Which brings us to the Galaxy M53 we have here that isn't showing a whole lot of continuity coming from last year's M52 5G, though it's still clearly different from the As.
The quad-camera arrangement is the most distinct bit about the M53's appearance and it's been seen in lower-end A-series models last year, the occasional F model and whatnot. This time around, however, Samsung has opted for a seamless mold of the bulge as part of the rear panel - so while not exactly novel, it's not entirely the same as previous ones either. We have to say we're liking it.
As best as we can tell, the panel is made of plastic and is treated to a frosted finish that can play around with light and morph into various hues of blue (in the case of our review unit's Blue colorway, that is). Mind you, the official photos don't remotely do the color any justice - that navy only shows up if you angle the handset down so that no light is reflected towards you. We reckon it's a similar story with the Green and Brown options.
Going from looks to practicality, we actually appreciate the switch from the M52 5G's glossy rear to this sort of matte surface. Hardly fingerprint-proof - in fact it does pick up its share of smudges, it still tends to look a lot cleaner in and after use than last year's model.
The frame of the Galaxy M53 is glossy, though, so it will be more prone to getting smudged up, but then it's thin enough and curved so that you're not looking a large flat greasy mirror surface. The frame is made of plastic too.
Slightly recessed into that frame, you'll find the power button with a fingerprint sensor embedded in it - on the right side of the phone, a bit above the midpoint. That places is in a fairly convenient spot for operation with the right thumb of an average male hand. Accessing it with a left index finger may be equally easy or somewhat more of a deliberate exercise, depending on how you grip your phone, though habit should quickly replace whatever initial awkwardness there may be.
Since it's also a button, there's a provision in settings to make the phone require a click in order to interpret pressing it as an unlock attempt. That way you can minimize the likelihood of accidental scans. Both the power button and the volume rocker above it click reassuringly.
On the opposite side is where the card slot lives. It's a dual slot that will either take two nano SIM cards, or a nano SIM and a microSD, but not all three at the same time. The tray also features a seal to keep the slot clean, but the phone has no formal IP rating - the A-series will get you that.

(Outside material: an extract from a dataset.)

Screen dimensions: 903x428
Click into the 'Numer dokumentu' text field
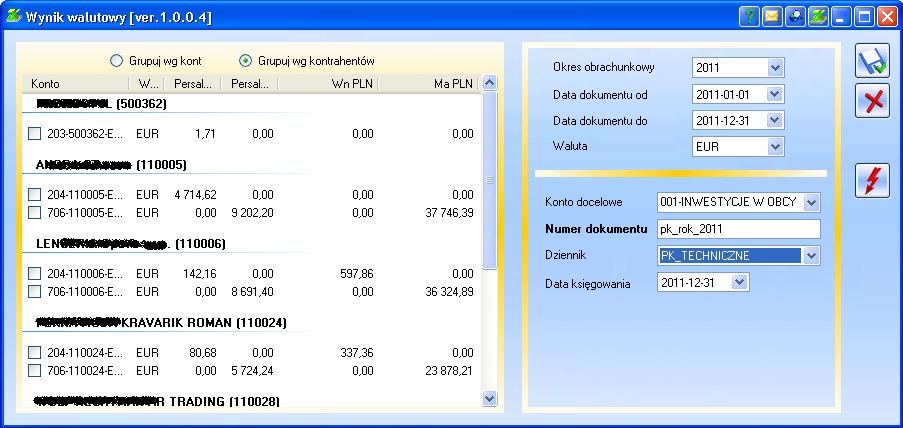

The M51 was the last one to have a headphone jack and the M53, like the M52 before it, omits this legacy form of connectivity. The USB-C port is on the bottom and will take a headphone dongle if you so insist and can find one.
Also on the bottom is the only loudspeaker of the Galaxy M53 - there's no stereo action on this handset. Well, there is, but for input only - there's a mic at each end of the phone.
The Gorilla Glass 5 covered display is mostly unremarkable from a design perspective. It's got just the right amount of bezel you'd expect from a phone in this class, though admittedly that does mean less bezel than a couple of years ago.
A punch hole at the top end of the panel allows light to make its way to the selfie camera. That too is an average-sized punchhole, so to speak - not large enough to be an eyesore, but not tiny either since it has to accommodate a relatively large sensor.
The earpiece-only slit is chiseled from the glass - so thin you can barely see it.
The Galaxy M53 measures 164.7x77x7.4mm and weighs 176g so it's essentially the same size and weight as the previous model. The shock value of the M52 shaving 40g of weight and 2mm of thickness compared to the M51 chonker is gone, but we can still appreciate the current phone's sensible heft and quite impressive thinness. It's still a 6.7-inch smartphone, so it's anything but compact, but we'll settle for manageable.